Introduction Artificial Intelligence (AI) has long captivated our imaginations through the lens of science fiction. However, recent years have witnessed substantial strides in the field of AI, bringing us closer to transforming this once-fictional concept into a tangible reality. Notably, AI has demonstrated remarkable proficiency in tasks previously considered the exclusive domain of human intelligence. One pivotal capability that has emerged is the ability to learn from environments and make decisions—a concept encapsulated by Reinforcement Learning (RL). Reinforcement Learning represents a category of machine learning wherein an agent learns to navigate an environment by executing actions and assessing the subsequent rewards or consequences. The ultimate objective for the agent is to derive an optimal policy, a function that dictates the most judicious actions based on the prevailing state of the environment. In this project, our focus is on crafting an Intelligent Agent adept at tackling the CartPole problem using Reinforcement Learning within the OpenAI Gym environment. OpenAI Gym provides an accessible and user-friendly interface, enabling the design and comparison of various reinforcement learning algorithms. Problem Statement The CartPole problem stands as a quintessential challenge within the realm of Reinforcement Learning. It unfolds with a cart traversing a frictionless track, carrying a pole affixed to its structure. The initial position sees the pole upright, and the primary objective is to sustain this equilibrium by strategically adjusting the cart's velocity. A reward of +1 is granted for each timestep that the pole remains upright. The episode concludes under two conditions: when the pole deviates beyond 12 degrees from vertical or when the cart strays more than 2.4 units from the center of the environment.
Problem Characteristics Percepts The agent engages with four percepts within this environment: Cart Position: The x-coordinate of the cart on the track. Cart Velocity: The velocity of the cart along the track. Pole Angle: The angle of the pole with respect to the vertical. Pole Velocity At Tip: The rate of change of the pole's angle.
Moves The agent possesses two possible moves or actions: Push cart to the left. Push cart to the right.

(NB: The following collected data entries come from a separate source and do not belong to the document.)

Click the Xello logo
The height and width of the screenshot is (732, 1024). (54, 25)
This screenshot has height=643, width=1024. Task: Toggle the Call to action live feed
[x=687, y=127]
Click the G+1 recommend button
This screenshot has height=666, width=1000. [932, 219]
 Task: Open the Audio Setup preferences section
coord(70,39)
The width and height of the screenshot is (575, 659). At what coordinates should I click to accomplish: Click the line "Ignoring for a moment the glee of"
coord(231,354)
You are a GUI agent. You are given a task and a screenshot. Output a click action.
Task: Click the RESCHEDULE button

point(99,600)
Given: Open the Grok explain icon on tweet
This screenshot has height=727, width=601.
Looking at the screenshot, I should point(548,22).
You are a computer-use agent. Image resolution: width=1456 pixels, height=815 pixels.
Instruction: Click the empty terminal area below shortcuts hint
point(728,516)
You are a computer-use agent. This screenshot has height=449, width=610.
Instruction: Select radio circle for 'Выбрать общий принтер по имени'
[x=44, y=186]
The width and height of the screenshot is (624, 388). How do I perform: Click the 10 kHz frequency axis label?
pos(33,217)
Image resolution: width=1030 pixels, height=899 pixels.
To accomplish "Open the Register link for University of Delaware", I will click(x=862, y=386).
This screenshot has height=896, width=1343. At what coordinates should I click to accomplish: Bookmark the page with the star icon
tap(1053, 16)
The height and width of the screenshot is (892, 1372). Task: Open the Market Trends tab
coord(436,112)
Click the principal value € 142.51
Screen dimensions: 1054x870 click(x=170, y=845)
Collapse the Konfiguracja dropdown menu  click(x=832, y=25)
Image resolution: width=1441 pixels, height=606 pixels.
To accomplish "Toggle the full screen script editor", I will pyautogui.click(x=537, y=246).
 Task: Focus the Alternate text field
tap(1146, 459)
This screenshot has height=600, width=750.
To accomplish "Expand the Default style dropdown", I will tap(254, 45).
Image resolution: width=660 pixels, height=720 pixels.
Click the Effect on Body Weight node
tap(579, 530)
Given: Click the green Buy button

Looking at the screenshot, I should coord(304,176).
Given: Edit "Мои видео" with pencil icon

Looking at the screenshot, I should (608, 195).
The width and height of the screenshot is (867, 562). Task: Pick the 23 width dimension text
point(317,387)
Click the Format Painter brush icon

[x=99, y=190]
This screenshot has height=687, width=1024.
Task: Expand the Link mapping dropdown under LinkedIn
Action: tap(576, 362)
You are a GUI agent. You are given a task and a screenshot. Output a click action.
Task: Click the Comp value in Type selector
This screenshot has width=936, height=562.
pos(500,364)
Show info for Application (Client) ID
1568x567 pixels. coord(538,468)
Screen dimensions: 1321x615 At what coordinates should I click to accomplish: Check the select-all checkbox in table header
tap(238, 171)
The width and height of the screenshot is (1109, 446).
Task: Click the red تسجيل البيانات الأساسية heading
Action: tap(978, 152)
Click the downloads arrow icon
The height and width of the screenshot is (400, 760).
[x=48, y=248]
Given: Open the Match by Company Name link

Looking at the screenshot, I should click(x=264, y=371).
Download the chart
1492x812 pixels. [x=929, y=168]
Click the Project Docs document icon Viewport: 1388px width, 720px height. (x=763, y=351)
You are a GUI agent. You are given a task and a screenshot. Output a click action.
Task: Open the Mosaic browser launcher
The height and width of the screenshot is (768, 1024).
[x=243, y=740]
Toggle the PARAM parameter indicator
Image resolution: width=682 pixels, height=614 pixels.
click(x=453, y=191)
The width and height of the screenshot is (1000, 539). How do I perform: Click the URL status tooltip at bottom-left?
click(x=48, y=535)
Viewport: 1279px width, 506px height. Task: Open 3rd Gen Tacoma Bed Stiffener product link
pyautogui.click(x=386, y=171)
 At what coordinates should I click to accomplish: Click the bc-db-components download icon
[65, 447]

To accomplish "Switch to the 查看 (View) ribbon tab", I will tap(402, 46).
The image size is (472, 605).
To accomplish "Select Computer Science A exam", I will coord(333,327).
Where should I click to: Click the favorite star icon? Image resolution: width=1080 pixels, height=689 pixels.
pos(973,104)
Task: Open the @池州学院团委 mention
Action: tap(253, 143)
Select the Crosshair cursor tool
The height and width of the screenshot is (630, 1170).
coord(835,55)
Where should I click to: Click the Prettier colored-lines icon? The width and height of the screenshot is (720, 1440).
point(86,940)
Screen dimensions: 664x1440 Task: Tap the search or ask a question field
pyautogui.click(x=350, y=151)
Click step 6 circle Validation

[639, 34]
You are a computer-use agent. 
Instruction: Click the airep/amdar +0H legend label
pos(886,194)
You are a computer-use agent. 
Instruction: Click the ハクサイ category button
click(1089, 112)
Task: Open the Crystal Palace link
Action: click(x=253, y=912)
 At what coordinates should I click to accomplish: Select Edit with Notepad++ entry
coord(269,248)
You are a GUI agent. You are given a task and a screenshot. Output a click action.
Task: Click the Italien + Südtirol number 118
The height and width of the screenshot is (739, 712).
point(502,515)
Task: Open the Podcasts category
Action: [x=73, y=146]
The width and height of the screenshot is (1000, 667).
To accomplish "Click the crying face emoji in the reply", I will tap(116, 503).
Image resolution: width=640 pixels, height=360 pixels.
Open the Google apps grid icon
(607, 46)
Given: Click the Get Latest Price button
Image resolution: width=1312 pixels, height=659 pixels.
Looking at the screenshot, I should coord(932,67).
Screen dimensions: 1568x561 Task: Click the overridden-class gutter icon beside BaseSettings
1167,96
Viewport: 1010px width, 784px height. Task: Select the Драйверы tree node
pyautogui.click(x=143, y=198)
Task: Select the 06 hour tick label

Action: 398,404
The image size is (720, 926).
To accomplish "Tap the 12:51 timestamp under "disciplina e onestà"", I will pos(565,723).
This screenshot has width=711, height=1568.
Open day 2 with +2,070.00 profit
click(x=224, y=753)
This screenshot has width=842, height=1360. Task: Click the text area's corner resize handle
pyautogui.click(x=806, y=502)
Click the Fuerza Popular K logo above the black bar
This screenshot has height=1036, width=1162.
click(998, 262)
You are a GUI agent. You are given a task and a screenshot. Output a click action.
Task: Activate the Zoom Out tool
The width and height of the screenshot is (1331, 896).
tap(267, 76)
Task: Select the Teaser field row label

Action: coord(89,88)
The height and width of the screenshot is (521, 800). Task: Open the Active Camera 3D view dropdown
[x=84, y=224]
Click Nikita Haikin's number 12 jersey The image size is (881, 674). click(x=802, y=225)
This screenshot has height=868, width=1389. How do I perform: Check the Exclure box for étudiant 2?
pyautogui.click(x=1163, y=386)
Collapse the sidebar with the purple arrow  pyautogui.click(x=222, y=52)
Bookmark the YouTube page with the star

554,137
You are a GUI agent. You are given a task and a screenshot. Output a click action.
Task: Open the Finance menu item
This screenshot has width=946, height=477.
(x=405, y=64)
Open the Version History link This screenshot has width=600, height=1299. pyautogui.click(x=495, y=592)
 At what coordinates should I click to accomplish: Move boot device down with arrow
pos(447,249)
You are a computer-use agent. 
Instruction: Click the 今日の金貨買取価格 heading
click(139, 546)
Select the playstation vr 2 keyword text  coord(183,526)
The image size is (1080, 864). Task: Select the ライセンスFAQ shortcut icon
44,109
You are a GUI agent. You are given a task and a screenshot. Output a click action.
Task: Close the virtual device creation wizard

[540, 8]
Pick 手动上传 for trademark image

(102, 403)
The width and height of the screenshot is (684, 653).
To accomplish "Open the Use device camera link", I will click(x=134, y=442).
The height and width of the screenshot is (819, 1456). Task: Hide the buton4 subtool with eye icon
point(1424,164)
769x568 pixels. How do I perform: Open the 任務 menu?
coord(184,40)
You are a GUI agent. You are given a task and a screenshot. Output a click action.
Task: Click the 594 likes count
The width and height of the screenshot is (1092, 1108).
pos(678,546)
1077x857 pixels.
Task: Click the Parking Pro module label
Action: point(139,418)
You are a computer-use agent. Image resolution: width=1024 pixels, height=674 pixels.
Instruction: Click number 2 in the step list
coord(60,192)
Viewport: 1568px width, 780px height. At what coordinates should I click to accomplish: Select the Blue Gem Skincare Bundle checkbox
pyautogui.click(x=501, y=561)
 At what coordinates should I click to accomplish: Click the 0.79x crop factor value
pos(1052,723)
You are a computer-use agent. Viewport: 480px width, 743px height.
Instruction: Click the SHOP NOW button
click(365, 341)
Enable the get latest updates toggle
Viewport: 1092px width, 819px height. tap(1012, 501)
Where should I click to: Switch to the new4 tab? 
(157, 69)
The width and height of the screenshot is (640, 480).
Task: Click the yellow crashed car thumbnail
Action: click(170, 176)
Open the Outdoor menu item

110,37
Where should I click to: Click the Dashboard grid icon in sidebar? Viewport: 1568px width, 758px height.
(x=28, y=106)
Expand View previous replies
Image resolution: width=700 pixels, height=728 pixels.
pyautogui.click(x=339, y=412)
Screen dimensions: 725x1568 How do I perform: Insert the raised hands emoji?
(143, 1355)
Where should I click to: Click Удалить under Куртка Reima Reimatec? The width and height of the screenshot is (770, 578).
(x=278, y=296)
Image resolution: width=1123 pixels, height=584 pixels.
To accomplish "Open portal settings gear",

Actions The agent's actions have a direct impact on the environment, manifesting through the following choices: Do nothing: The agent refrains from applying any force to the cart. Apply force to the left: The agent exerts a force of -1 on the cart. Apply force to the right: The agent exerts a force of +1 on the cart. Apply random force: The agent introduces a random force to the cart. Apply optimal force: The agent applies the learned optimal force derived from the reinforcement learning process.
Agent's Goal The overarching aim for the agent is to deduce the optimal policy, maximizing the cumulative reward—measured in the number of timesteps the pole maintains its upright position. The implementation of this project adheres to an object-oriented approach, utilizing both the table-driven method and intelligent techniques, specifically Reinforcement Learning. The project outcome will explicitly showcase the agent's performance results. Project Significance This endeavor seeks to underscore the prowess and potential of Reinforcement Learning in addressing intricate control problems. Despite its deceptively simple appearance, the CartPole problem necessitates a delicate balance of exploration and exploitation, rendering it an ideal canvas for illustrating the capabilities inherent in Reinforcement Learning.